Dank Einbruchs in den italienischen Enigma Schlüssel waren die Briten über den Vorstoß informiert. Alle durch ULTRA ermittelten Aufklärungsergebnisse mussten sorgsam getarnt werden, damit der Gegner nicht auf die Quelle tippen und entsprechende Vorkehrungen hätte treffen können. Tatsächlich glaubten die Achsenmächte bis zum Kriegsende, dass Enigma nicht entschlüsselt werden konnte. Es musste also immer eine andere plausible Erklärung bereitgehalten werden. In diesem Falle schickte man ein Flugboot zur „zufälligen" Entdeckung des in See stehenden Flottenverbandes.


Zusammensetzung der britischen Seestreitkräfte

Force A in Alexandria unter dem Kommando von Admiral Cunningham
1. Schlachtschiffverband: HMS Warspite, HMS Barham, HMS Valiant;
Flugzeugträger HMS Formidable;
10. Zerstörerflottille: HMS Jervis, HMS Janus, HMS Mohawk, HMS Nubian

Force C in Alexandria
HMS Stuart, HMS Greyhound, HMS Griffin, HMS Hotspur, HMS Havcock

Force B von Piräus her unter dem Kommando von Vizeadmiral Pridham-Wippell
HMS Orion, HMS Ajax, HMS Gloucester, HMAS Perth
2. Zerstörerflottille: HMS Ilex, HMS Hasty, HMS Hereward, HMS Vendetta

 

 


Das Gefecht der Kreuzer

Auf Befehl Cunninghams verließ Vizeadmiral Pridham-Wippell mit seiner Force B den Hafen von Piräus, um westlich von Kreta aufzuklären und sich dort mit dem von Alexandria kommenden Schlachtgeschwader zu treffen. In der Nähe der Insel Gavros stieß er um 8.30 Uhr auf den Kreuzerverband von Konteradmiral Sansonetti. Das Gefecht wurde auf große Entfernung eröffnet. Da sein Verband den italienischen Kreuzern punkto Bewaffnung unterlegen war, zog sich Pridham-Wippell in südöstlicher Richtung zurück, in der Absicht, den Gegner ins Feuer der anmarschierende Hauptmacht Cunninghams zu locken.

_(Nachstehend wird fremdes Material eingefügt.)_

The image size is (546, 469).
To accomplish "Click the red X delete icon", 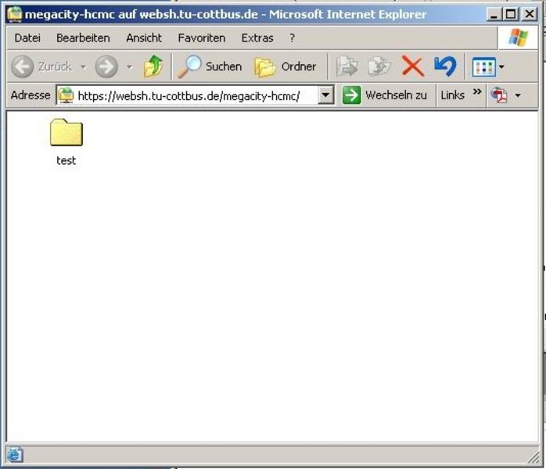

Weil das Überraschungsmoment misslungen war, und die deutsche Luftunterstützung ausblieb, entschloss sich Admiral Iachino gegen Mittag zum Rückzug. Cattaneo versuchte nun seinerseits, die Briten vor die Rohre der schweren Einheiten zu ziehen.


Die Luftangriffe

Da zwischen den sich zurückziehenden Italienern und den sie verfolgenden Briten eine Distanz von 65 Meilen lag, veranlasste Cunningham einen Luftangriff, um den Feind zu stoppen oder mindestens zu verlangsamen. Den Swordfish Torpedoflugzeugen der HMS Formidable gelang es um 15.00 Uhr, die Geschwindigkeit der Vittorio Veneto vorübergehend herabzusetzen. Um 18.30 Uhr erfolgte ein weiterer Angriff mit Flugzeugen von Kreta her und vom Flugzeugträger HMS Formidable. Der Schwere Kreuzer Pola wurde getroffen und blieb bewegungslos liegen. Admiral Iachino befahl Teilen der 1. Division umzukehren und der Pola beizustehen. Er selbst zog sich in der Folge unbehelligt weiter nach Nordwesten zurück.


Schwerer Kreuzer Bolzano angegriffen von Fairy Swordfish Torpedobombern der HMS Formidable

Quelle: Wikimedia Commons


Das Nachtgefecht

Trotz großer Risiken, in der Nacht selbst durch Torpedos getroffen zu werden, entschloss sich Cunningham, die Italiener mit all seinen Kampfgruppen zu verfolgen. Um 21.10 Uhr meldete Pridham-Wippell Radarkontakt. In der Meinung, die Vittorio Veneto vor sich zu haben, stießen die Schlachtschiffe auf die bei der liegengebliebenen Pola eintreffenden Schweren Kreuzer Zara und Fiume. Die völlig überraschten Italiener wurden auf Kurzdistanz mit vernichtendem Feuer zusammengeschossen und sanken innert kurzer Zeit. Die Zerstörer Alfieri und Carducci erlitten das gleiche Schicksal. Am frühen Morgen wurde die Pola durch Torpedos der Zerstörer HMS Jervis und HMS Nubian versenkt, nachdem sie 259 Besatzungsmitglieder abgeborgen hatten.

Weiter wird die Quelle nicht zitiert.